YOUR INSTRUCTIONS:
Quote the data below in full, please, without altering anything.

MATERIAL PROVIDED:
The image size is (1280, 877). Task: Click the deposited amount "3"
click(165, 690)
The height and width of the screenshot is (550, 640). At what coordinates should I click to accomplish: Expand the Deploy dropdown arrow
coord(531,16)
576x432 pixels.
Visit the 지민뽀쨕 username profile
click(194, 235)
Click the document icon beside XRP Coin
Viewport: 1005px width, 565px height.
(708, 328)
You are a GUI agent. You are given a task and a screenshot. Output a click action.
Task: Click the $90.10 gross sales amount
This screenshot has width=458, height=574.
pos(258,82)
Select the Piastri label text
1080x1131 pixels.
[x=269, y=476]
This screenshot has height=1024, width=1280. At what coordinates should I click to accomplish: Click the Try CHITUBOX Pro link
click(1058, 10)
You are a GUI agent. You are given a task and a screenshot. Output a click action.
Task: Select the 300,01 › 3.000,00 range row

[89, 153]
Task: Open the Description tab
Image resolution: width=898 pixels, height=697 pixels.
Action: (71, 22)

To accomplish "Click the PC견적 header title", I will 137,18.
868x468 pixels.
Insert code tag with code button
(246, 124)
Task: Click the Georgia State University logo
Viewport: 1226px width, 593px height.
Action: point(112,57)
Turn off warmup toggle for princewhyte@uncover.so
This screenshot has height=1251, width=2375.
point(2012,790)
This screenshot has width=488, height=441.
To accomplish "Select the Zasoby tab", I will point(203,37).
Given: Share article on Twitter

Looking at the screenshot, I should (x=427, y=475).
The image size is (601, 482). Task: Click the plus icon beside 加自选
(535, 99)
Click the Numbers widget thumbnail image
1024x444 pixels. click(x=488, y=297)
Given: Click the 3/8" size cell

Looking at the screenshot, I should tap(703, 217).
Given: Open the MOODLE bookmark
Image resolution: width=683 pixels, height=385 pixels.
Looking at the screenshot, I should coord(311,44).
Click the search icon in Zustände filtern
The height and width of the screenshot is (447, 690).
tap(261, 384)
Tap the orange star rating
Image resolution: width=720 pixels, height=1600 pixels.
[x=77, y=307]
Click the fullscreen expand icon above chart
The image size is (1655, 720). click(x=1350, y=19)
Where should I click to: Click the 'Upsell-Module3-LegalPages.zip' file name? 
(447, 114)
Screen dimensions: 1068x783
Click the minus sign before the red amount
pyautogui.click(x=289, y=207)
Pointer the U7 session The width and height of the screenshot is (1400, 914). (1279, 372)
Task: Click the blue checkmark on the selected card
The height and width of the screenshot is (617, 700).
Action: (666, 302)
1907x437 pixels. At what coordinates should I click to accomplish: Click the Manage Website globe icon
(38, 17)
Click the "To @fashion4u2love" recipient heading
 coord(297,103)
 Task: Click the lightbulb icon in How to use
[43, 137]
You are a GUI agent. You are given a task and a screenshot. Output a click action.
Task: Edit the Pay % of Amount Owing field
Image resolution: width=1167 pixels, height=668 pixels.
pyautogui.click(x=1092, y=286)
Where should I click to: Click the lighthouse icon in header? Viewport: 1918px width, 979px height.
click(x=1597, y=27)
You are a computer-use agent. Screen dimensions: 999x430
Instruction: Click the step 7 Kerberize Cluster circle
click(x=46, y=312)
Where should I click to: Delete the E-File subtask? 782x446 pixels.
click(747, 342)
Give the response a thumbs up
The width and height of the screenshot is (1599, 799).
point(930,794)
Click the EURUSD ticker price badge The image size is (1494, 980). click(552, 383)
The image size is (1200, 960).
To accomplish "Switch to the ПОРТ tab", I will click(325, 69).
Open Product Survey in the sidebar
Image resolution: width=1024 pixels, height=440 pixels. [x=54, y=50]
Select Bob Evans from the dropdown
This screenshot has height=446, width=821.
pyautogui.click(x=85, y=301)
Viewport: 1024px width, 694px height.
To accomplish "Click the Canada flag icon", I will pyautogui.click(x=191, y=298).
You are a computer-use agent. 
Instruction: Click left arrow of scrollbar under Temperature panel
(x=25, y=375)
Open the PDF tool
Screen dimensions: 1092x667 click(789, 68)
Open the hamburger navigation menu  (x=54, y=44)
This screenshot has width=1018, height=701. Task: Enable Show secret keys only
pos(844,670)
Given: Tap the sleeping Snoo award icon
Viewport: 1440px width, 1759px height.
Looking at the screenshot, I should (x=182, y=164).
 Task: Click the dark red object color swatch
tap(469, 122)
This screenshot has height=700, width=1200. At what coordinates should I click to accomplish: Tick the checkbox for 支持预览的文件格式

EXPECTED ANSWER:
The image size is (1280, 877). Task: Click the deposited amount "3"
click(165, 690)
The height and width of the screenshot is (550, 640). At what coordinates should I click to accomplish: Expand the Deploy dropdown arrow
coord(531,16)
576x432 pixels.
Visit the 지민뽀쨕 username profile
click(194, 235)
Click the document icon beside XRP Coin
Viewport: 1005px width, 565px height.
(708, 328)
You are a GUI agent. You are given a task and a screenshot. Output a click action.
Task: Click the $90.10 gross sales amount
This screenshot has width=458, height=574.
pos(258,82)
Select the Piastri label text
1080x1131 pixels.
[x=269, y=476]
This screenshot has height=1024, width=1280. At what coordinates should I click to accomplish: Click the Try CHITUBOX Pro link
click(1058, 10)
You are a GUI agent. You are given a task and a screenshot. Output a click action.
Task: Select the 300,01 › 3.000,00 range row

[89, 153]
Task: Open the Description tab
Image resolution: width=898 pixels, height=697 pixels.
Action: (71, 22)

To accomplish "Click the PC견적 header title", I will 137,18.
868x468 pixels.
Insert code tag with code button
(246, 124)
Task: Click the Georgia State University logo
Viewport: 1226px width, 593px height.
Action: point(112,57)
Turn off warmup toggle for princewhyte@uncover.so
This screenshot has height=1251, width=2375.
point(2012,790)
This screenshot has width=488, height=441.
To accomplish "Select the Zasoby tab", I will point(203,37).
Given: Share article on Twitter

Looking at the screenshot, I should (x=427, y=475).
The image size is (601, 482). Task: Click the plus icon beside 加自选
(535, 99)
Click the Numbers widget thumbnail image
1024x444 pixels. click(x=488, y=297)
Given: Click the 3/8" size cell

Looking at the screenshot, I should tap(703, 217).
Given: Open the MOODLE bookmark
Image resolution: width=683 pixels, height=385 pixels.
Looking at the screenshot, I should coord(311,44).
Click the search icon in Zustände filtern
The height and width of the screenshot is (447, 690).
tap(261, 384)
Tap the orange star rating
Image resolution: width=720 pixels, height=1600 pixels.
[x=77, y=307]
Click the fullscreen expand icon above chart
The image size is (1655, 720). click(x=1350, y=19)
Where should I click to: Click the 'Upsell-Module3-LegalPages.zip' file name? 
(447, 114)
Screen dimensions: 1068x783
Click the minus sign before the red amount
pyautogui.click(x=289, y=207)
Pointer the U7 session The width and height of the screenshot is (1400, 914). (1279, 372)
Task: Click the blue checkmark on the selected card
The height and width of the screenshot is (617, 700).
Action: (666, 302)
1907x437 pixels. At what coordinates should I click to accomplish: Click the Manage Website globe icon
(38, 17)
Click the "To @fashion4u2love" recipient heading
 coord(297,103)
 Task: Click the lightbulb icon in How to use
[43, 137]
You are a GUI agent. You are given a task and a screenshot. Output a click action.
Task: Edit the Pay % of Amount Owing field
Image resolution: width=1167 pixels, height=668 pixels.
pyautogui.click(x=1092, y=286)
Where should I click to: Click the lighthouse icon in header? Viewport: 1918px width, 979px height.
click(x=1597, y=27)
You are a computer-use agent. Screen dimensions: 999x430
Instruction: Click the step 7 Kerberize Cluster circle
click(x=46, y=312)
Where should I click to: Delete the E-File subtask? 782x446 pixels.
click(747, 342)
Give the response a thumbs up
The width and height of the screenshot is (1599, 799).
point(930,794)
Click the EURUSD ticker price badge The image size is (1494, 980). click(552, 383)
The image size is (1200, 960).
To accomplish "Switch to the ПОРТ tab", I will click(325, 69).
Open Product Survey in the sidebar
Image resolution: width=1024 pixels, height=440 pixels. [x=54, y=50]
Select Bob Evans from the dropdown
This screenshot has height=446, width=821.
pyautogui.click(x=85, y=301)
Viewport: 1024px width, 694px height.
To accomplish "Click the Canada flag icon", I will pyautogui.click(x=191, y=298).
You are a computer-use agent. 
Instruction: Click left arrow of scrollbar under Temperature panel
(x=25, y=375)
Open the PDF tool
Screen dimensions: 1092x667 click(789, 68)
Open the hamburger navigation menu  (x=54, y=44)
This screenshot has width=1018, height=701. Task: Enable Show secret keys only
pos(844,670)
Given: Tap the sleeping Snoo award icon
Viewport: 1440px width, 1759px height.
Looking at the screenshot, I should (x=182, y=164).
 Task: Click the dark red object color swatch
tap(469, 122)
This screenshot has height=700, width=1200. At what coordinates should I click to accomplish: Tick the checkbox for 支持预览的文件格式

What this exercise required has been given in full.